Breckinridge put the receiver down. The next person she called was Kallenstien. She found her eating dinner and asked her to return to the office.

Kallenstien arrived at the office about twenty minutes later, and Breckinridge showed her the letter.

"This letter is dynamite, Martha. Major dynamite."

"Do you agree that this means something is wrong? Something inside the Service?"

"Yes. Without a doubt."

Breckinridge nodded.

"Rachel, I'm about to tell you something that is going to knock your socks off. Something about Pete Garrison. Can we speak in confidence?"

"Meaning what""

"That after I tell you something about him I am going to ask you a question, and all I ask is that if you choose to not go along with my theory, you will forget everything I have told you. Forget it forever."

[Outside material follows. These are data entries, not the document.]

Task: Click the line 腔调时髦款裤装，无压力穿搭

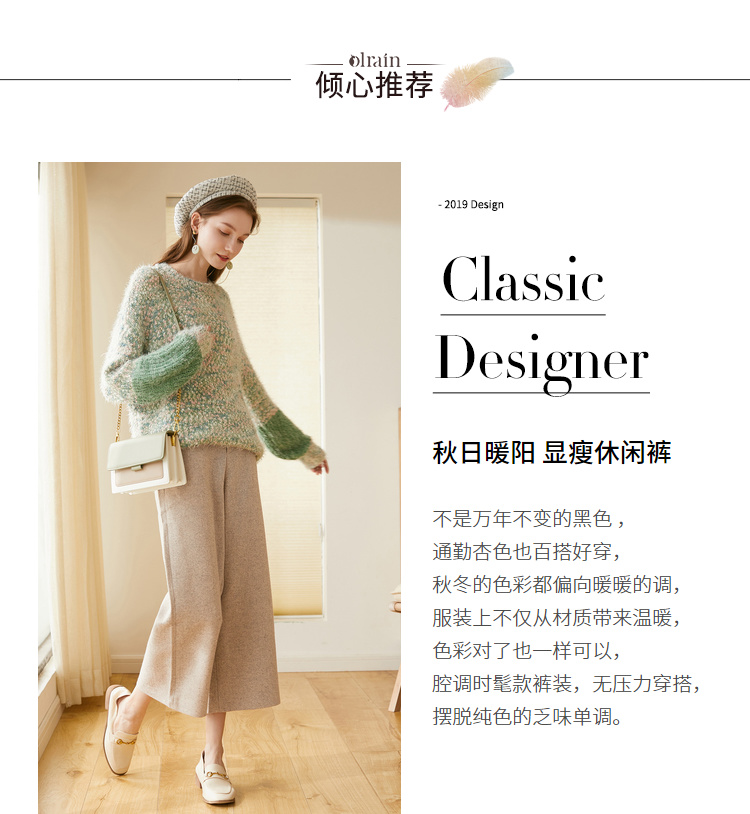Action: click(x=566, y=684)
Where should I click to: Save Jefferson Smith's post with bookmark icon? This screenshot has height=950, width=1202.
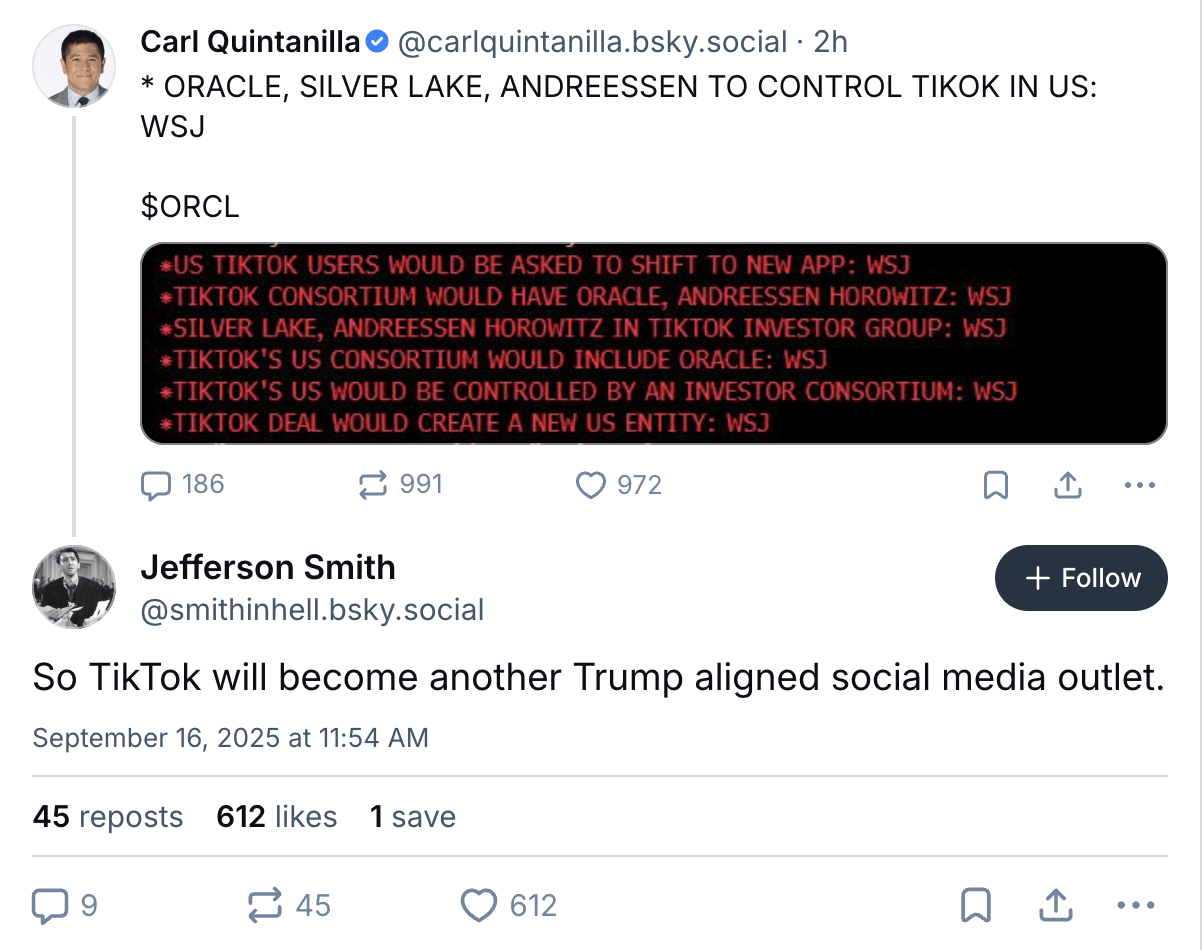click(x=975, y=906)
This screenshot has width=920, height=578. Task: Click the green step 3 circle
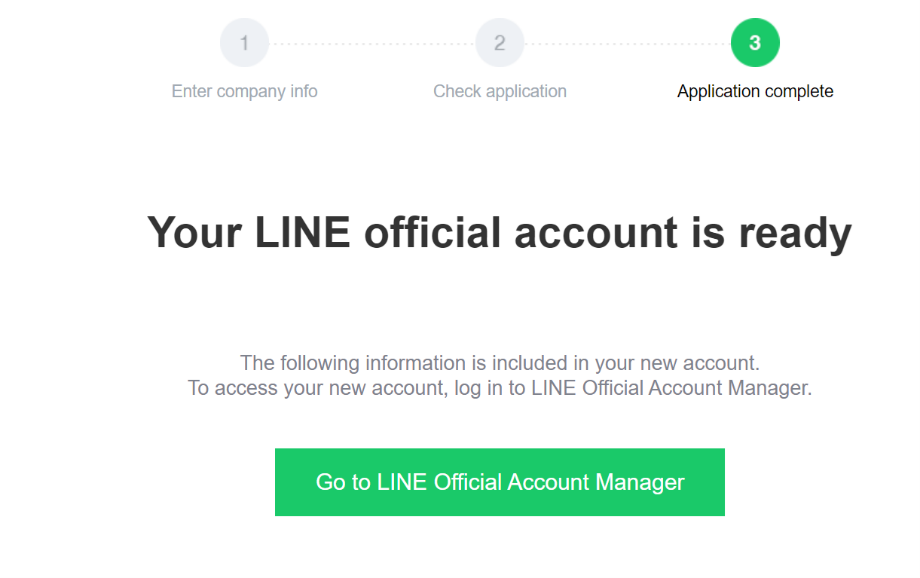click(x=755, y=43)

"Okay. Drop it on me, sister."

Sitting at her desk, Breckinridge reiterated what Garrison had told her, fact for fact. As Kallenstien listened, her eyes got wide. When Breckinridge had finished, Kallenstien left her desk and walked to the coffee machine, where she made a pot of coffee and put it on the burner. She walked back across the room and plopped down in a chair.

"If anyone else had told me this I would have thought they were crazy," Kallenstien said.

"Rachel, I know this is risky and that things could turn the wrong way. We could end up on trial ... or worse. I can use some help, but if you don't want to throw in with Garrison and me, I'll have no hard feelings."

"You know what I was thinking just now?"

"How nice it would have been if you would have been on vacation this week."

****

CHAPTER 26

AT MIDNIGHT, BRECKINRIDGE was still in her PRD cubicle, engrossed in doing computer records checks: extensive, detailed record examinations that involved examining every case file in which Frank Hightower was mentioned. She had been cross-referencing each case to his Secret Service informant file.

"The federal and state databases for Hightower's arrests have nothing in them to connect him to anyone in the Secret Service, other than Garrison," Breckinridge said.

"And all the entries in his informant file were written by Garrison - all generally favorable, by the way," Kallenstien said poring over some paperwork. "Hightower was a reliable informant. There were entries for up to two years ago; then the entries stopped."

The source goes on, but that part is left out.